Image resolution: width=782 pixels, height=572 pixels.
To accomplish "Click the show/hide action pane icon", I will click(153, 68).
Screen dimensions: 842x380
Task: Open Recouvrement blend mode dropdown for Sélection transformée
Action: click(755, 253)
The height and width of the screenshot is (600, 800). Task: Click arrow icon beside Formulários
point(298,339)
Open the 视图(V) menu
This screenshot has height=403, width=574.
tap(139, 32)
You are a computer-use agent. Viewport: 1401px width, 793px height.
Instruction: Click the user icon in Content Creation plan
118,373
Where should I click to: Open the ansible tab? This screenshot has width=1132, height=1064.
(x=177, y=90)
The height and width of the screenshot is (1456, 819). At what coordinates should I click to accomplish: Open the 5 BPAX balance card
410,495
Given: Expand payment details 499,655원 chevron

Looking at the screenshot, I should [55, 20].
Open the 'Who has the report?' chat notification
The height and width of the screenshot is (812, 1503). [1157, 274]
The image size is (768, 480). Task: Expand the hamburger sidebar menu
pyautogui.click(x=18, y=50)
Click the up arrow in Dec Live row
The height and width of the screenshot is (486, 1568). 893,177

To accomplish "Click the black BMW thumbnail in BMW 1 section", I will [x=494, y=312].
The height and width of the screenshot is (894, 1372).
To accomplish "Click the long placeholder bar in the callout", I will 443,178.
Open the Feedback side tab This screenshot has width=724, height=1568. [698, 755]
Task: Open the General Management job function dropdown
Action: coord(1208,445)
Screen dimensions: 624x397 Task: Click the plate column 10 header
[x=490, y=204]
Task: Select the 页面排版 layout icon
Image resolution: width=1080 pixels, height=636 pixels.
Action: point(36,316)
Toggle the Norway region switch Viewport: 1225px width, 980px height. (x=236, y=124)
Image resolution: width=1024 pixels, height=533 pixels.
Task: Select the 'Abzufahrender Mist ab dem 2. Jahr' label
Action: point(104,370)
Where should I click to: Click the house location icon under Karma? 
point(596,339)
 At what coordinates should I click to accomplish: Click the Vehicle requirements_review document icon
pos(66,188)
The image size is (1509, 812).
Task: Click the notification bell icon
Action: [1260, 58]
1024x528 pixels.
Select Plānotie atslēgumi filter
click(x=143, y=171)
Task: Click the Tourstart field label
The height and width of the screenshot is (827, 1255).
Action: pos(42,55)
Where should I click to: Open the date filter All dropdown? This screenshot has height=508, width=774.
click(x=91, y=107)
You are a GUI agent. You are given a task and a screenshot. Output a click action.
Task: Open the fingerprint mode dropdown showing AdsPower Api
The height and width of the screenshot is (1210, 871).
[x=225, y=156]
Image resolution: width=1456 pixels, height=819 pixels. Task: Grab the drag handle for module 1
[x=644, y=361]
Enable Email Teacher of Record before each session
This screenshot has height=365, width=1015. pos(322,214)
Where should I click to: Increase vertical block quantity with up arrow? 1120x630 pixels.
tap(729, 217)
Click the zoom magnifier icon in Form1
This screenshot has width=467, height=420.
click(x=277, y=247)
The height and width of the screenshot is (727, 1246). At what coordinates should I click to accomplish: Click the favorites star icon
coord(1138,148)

• Exercise description: Reply with one number, the count of lines in the records that include the word "agent".

• Exercise response: 2